世界を旅する武芸少女
温泉に向かう道中はとても暗く、灯りがないと真っ暗で歩けない。この辺りには家も無ければ外灯も無いため月明かりしか闇を照らすものが無い。

「これを使うのは久しぶりだが・・・。」

遥は自分の国ではよく使われる提灯を取り出した。遥の持つ提灯は普通の提灯とは違い、自分の家の家紋の模様があり、それを見た限りではどこかの神社の物の様に見える。

提灯に火を灯すと明るくなり、真っ暗で前が見えなかった夜道が見えるようになった。

遥は本来提灯を持って旅に出るのはあまり気が進まなかった。使うと自分の家の家紋を晒すことになり、それにより自分の出自がバレるからだ。
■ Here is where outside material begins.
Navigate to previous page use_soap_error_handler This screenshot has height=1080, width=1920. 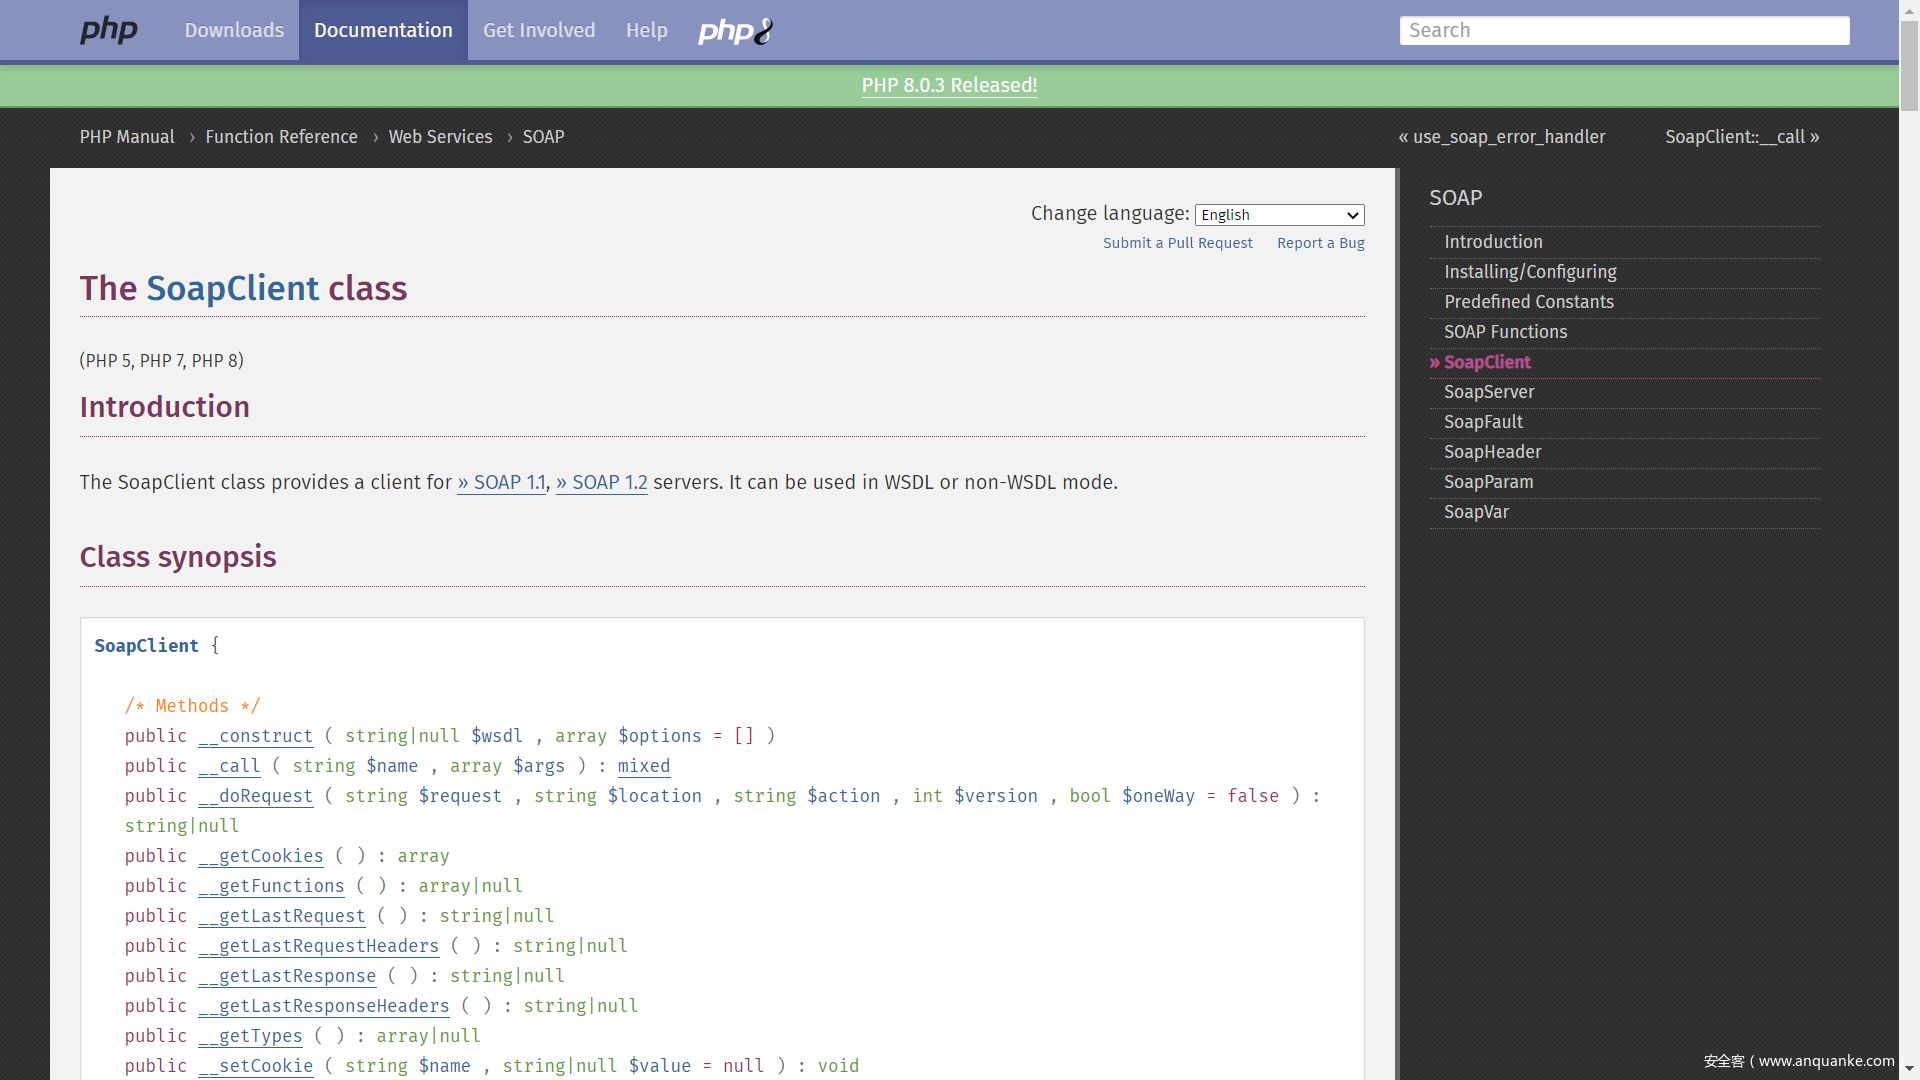tap(1502, 137)
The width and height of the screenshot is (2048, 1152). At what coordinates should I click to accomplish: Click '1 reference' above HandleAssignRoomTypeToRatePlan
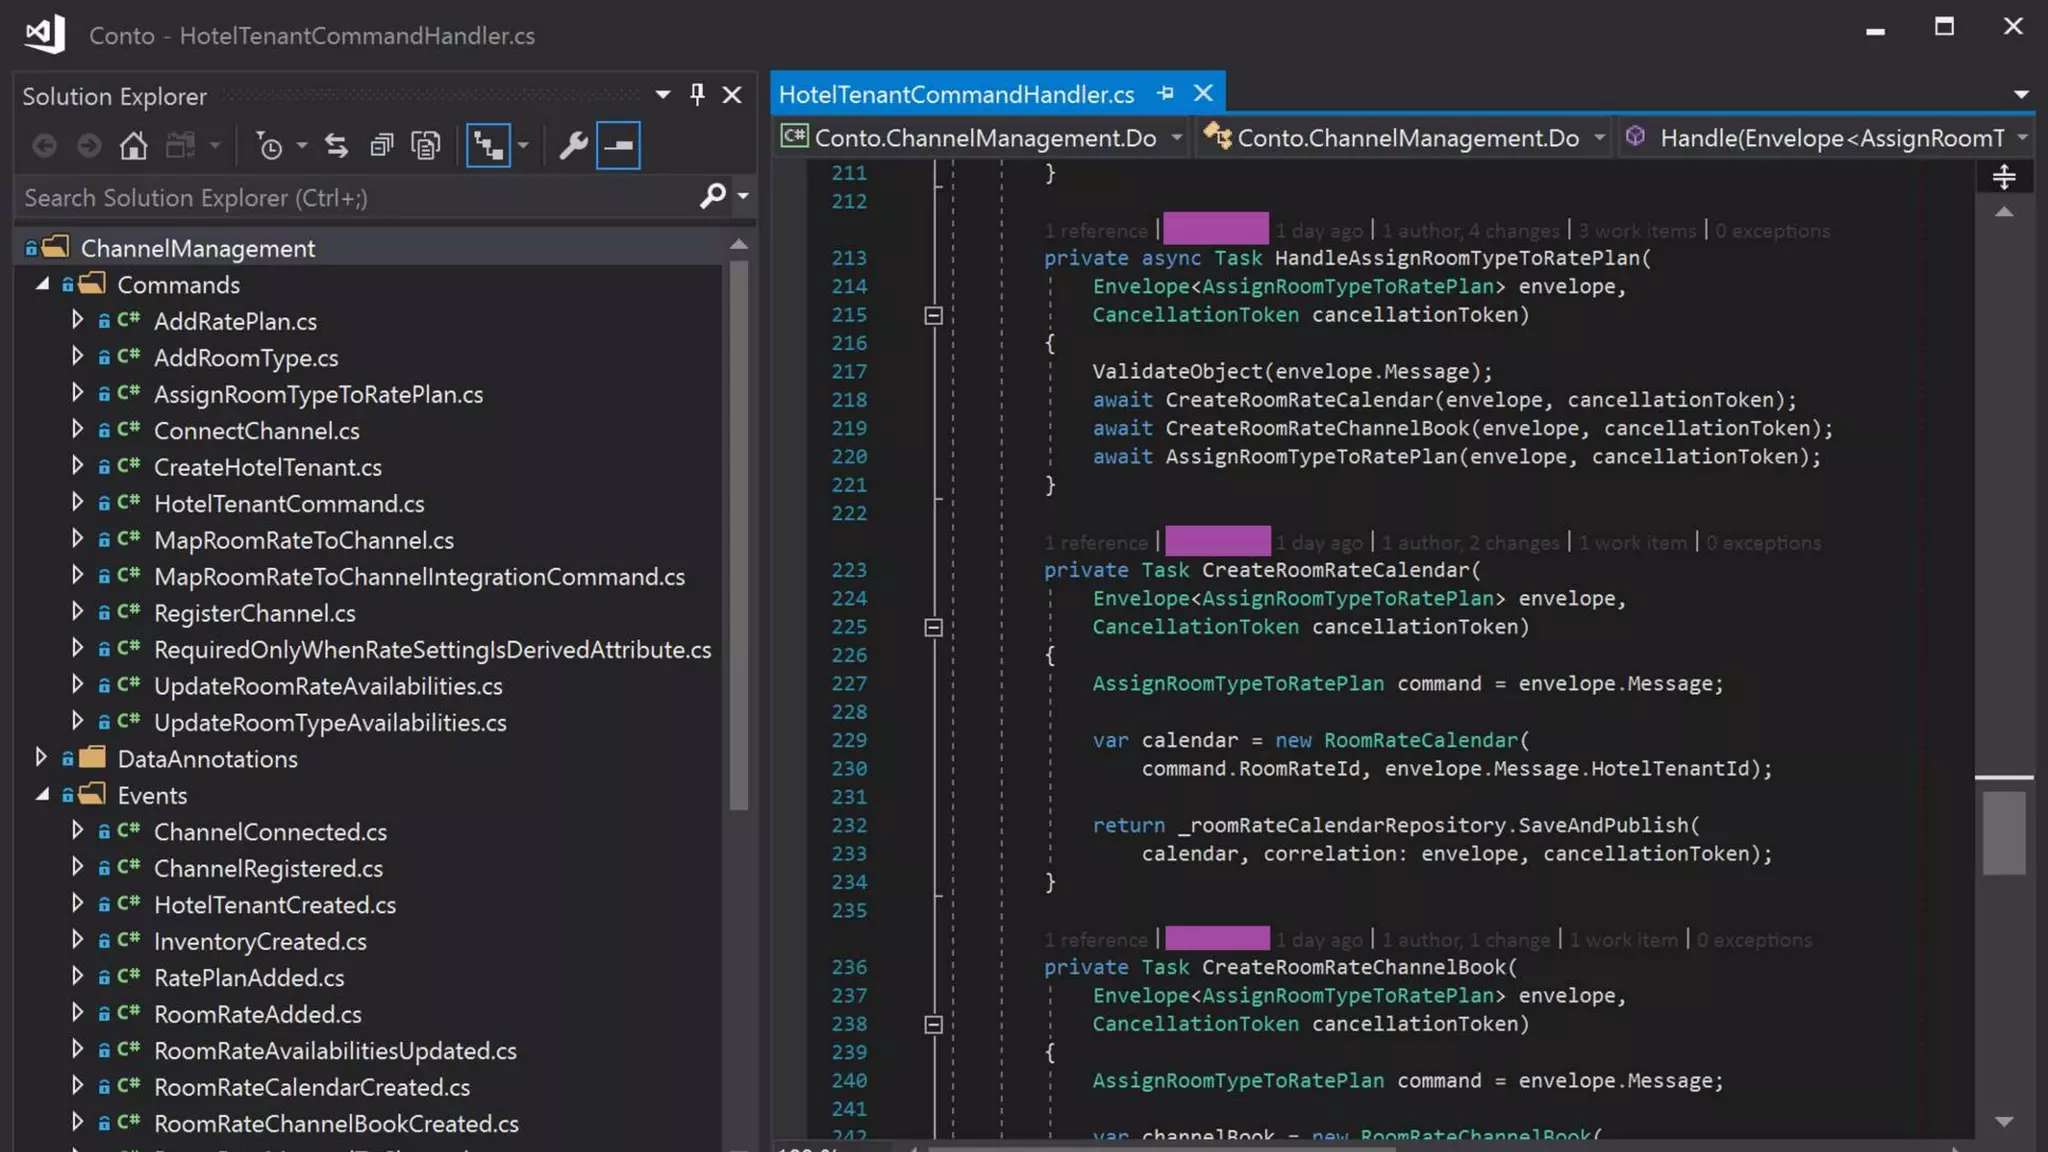1095,231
遥の家は剣術や弓術や砲術など様々な武芸の師範をしていると同時に上級神社の神主をしている家柄である。この神主、いわゆる神職と思われるのが厄介で、神職と言うと一般的にお祓いをしたりするのだが、遥は小さい頃から武芸一筋で育った為、お祓い出来ないのである。その代わり、霊体を相手に刀で攻撃してもダメージを与えることが出来る。本来は霊体に攻撃してもダメージを与えることは出来ないのだが、遥は神職の家の生まれで霊体を斬り伏せる事が出来る。

まあ、つまり遥は神職の家の出の癖に巫女さんらしくないと思われるのが嫌なのだ。